WORK TO BE COMPLETED:
Write out, word for word, every line of the items from the line containing "The width and" through the end of the items, both ends included, and leave the pictures out of your copy.

-- BEGIN LISTED RECORDS --

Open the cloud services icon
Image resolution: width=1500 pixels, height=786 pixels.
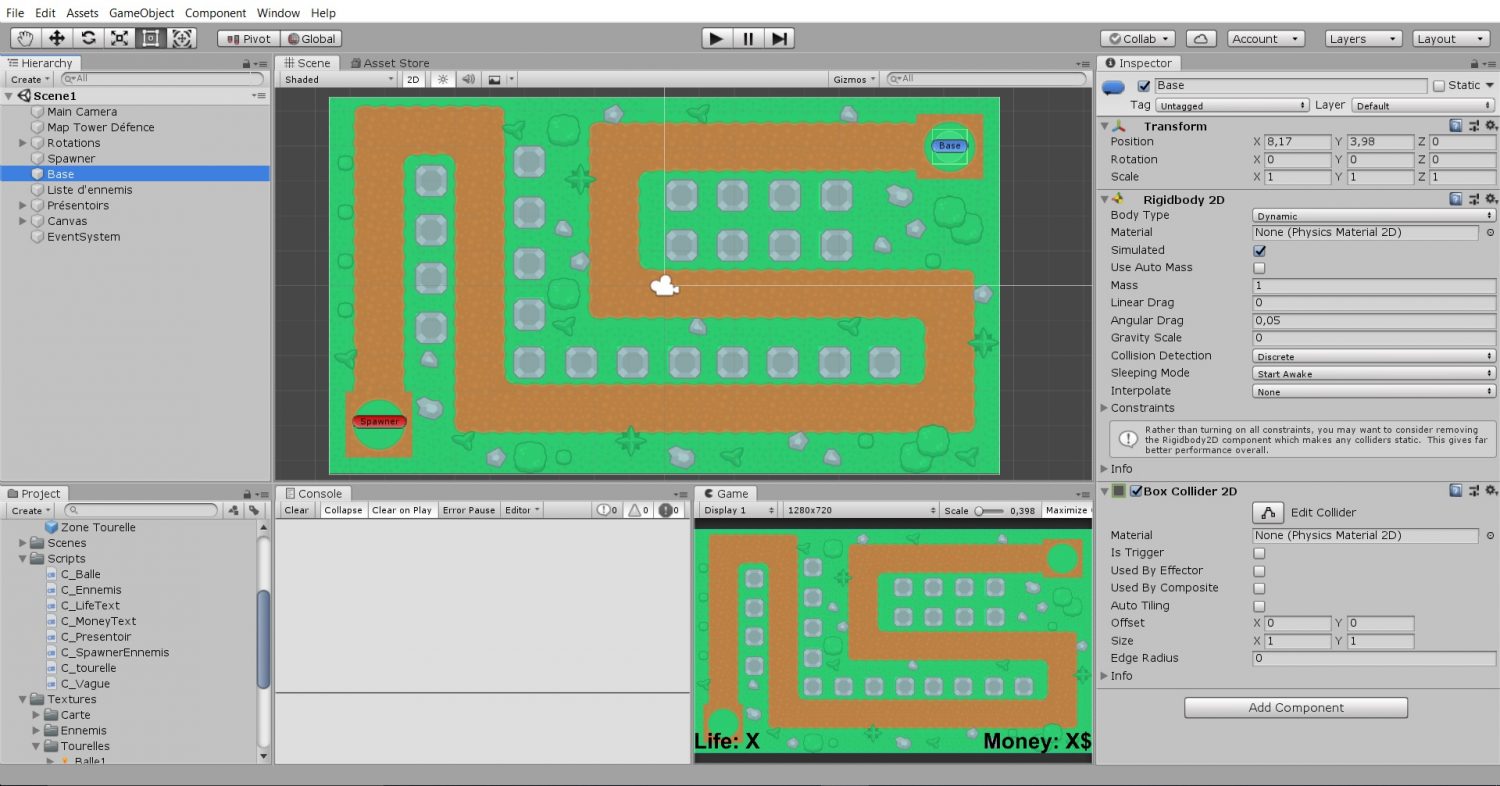tap(1201, 39)
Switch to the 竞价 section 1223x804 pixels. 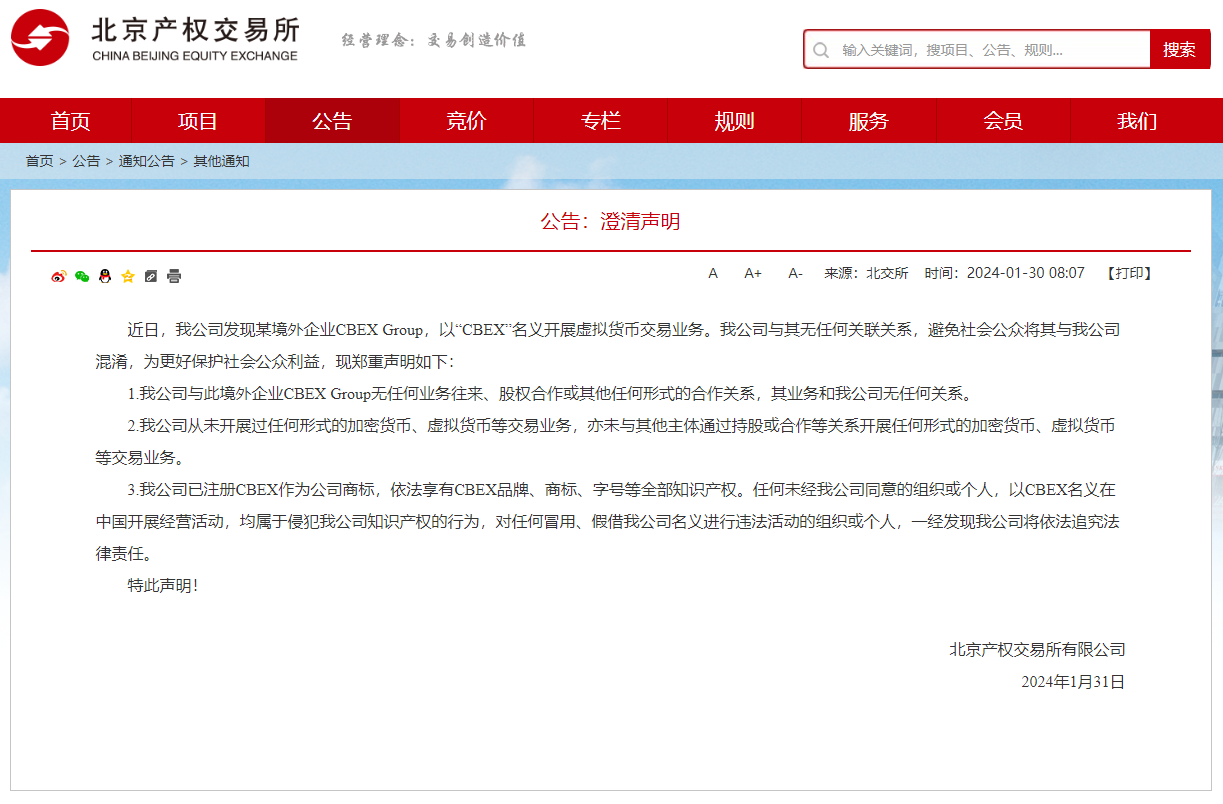[x=467, y=120]
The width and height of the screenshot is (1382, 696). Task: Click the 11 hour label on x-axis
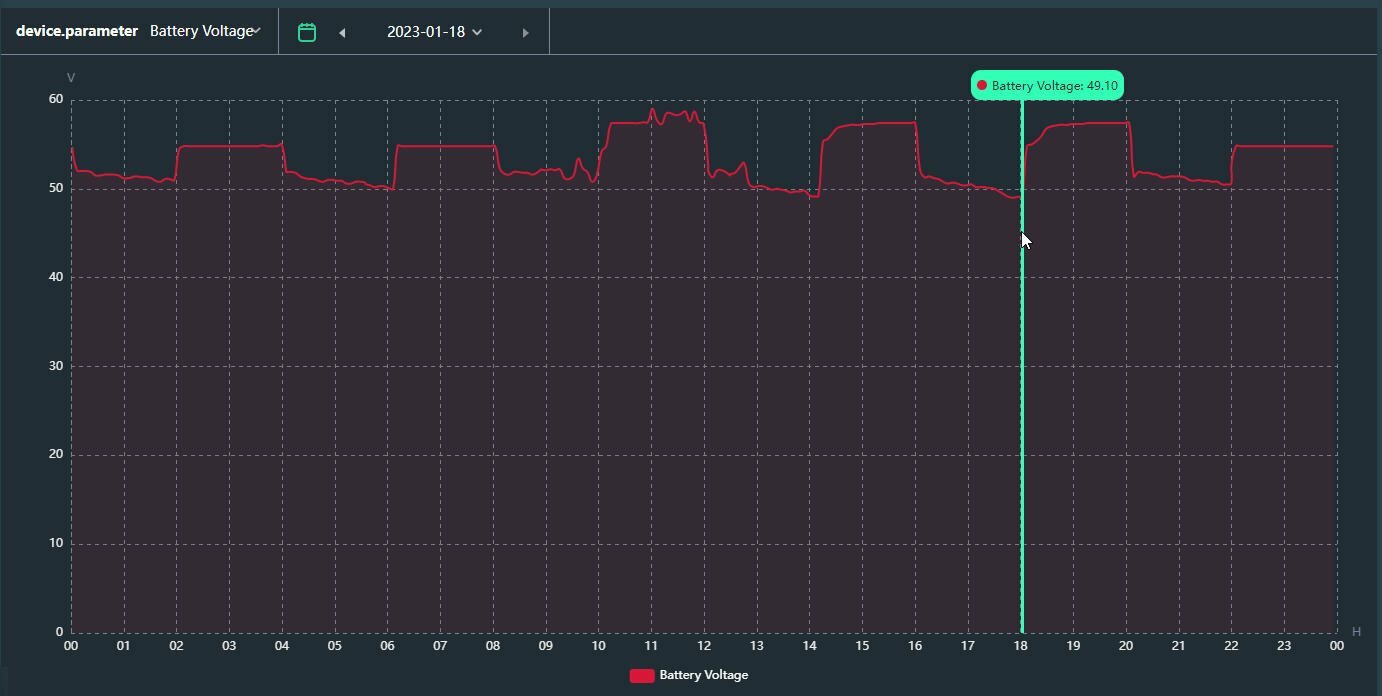click(651, 646)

-- END LISTED RECORDS --

ANSWER IN FULL:
The width and height of the screenshot is (1382, 696). Task: Click the 11 hour label on x-axis
click(651, 646)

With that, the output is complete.